- PlayStation 2 cover art
- Developer: Bemani
- Publisher: Konami
- Series: Beatmania IIDX
- Platform: Arcade & Sony PlayStation 2
- Release: Arcade: JP: February 25th, 2000; PlayStation 2: JP: November 2nd, 2000;
- Genre: Music
- Mode: Single-player & Multiplayer
- Arcade system: Bemani Twinkle

= Beatmania IIDX 3rd Style =

2000 video game

beatmania IIDX 3rd Style is a music video game developed by Bemani and published by Konami, initially released as an arcade game in Japan on February 25, 2000, and subsequently ported to the PlayStation 2 on November 2. 3rd Style removed the 4-keys mode from previous installments and replaced it with the Light7 difficulty, giving most songs a fully separate, easier notechart. The game also introduced Free Mode and Extra Stage, and featured a new aesthetic.

==Gameplay==
Beatmania IIDX tasks the player with performing songs through a controller consisting of seven key buttons and a scratchable turntable. Hitting the notes with strong timing increases the score and groove gauge bar, allowing the player to finish the stage. Failing to do so depletes the gauge until it is empty, abruptly ending the song. 3rd Style removed the 4-keys mode from previous installments and replaced it with the Light7 difficulty, giving most songs a fully separate, easier notechart. The game also introduced Free Mode and Extra Stage, and featured a new rave-themed aesthetic.

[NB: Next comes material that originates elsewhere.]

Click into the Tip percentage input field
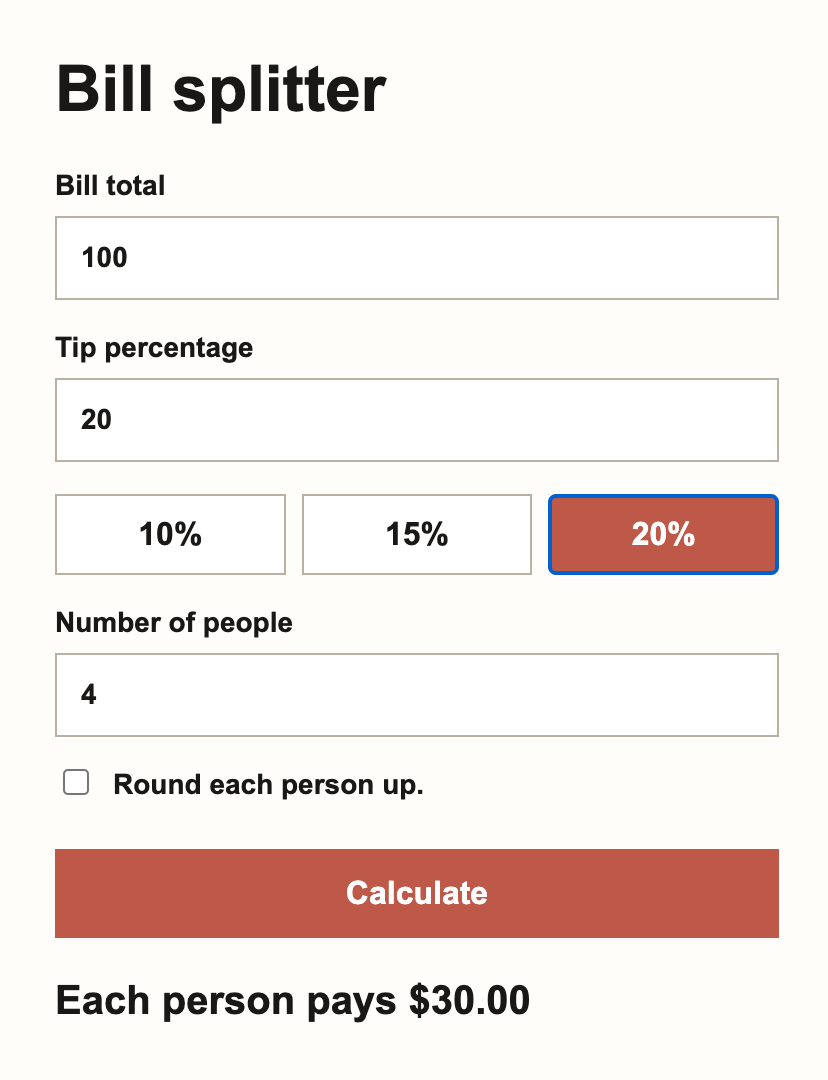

==Development and release==
Bemani developed several updates to Beatmania IIDX after its release. Konami decided to link Beatmania IIDX Club Version (later Substream) cabinets with Dance Dance Revolution 2ndMix machines for simultaneous play, leading to increased success. In late 1999, the publisher hired artist Goli to design graphics and characters for Beatmania IIDX 2nd Style. Featuring a new visual theme and song selection influenced by electronic music and rave music, 3rd Style was released as an arcade title on February 25, 2000.

==Home version==
3rd Style was the first Beatmania game to receive a PlayStation 2 port, which was published on November 2. This version includes various songs from the first three styles, though some remain arcade-exclusive.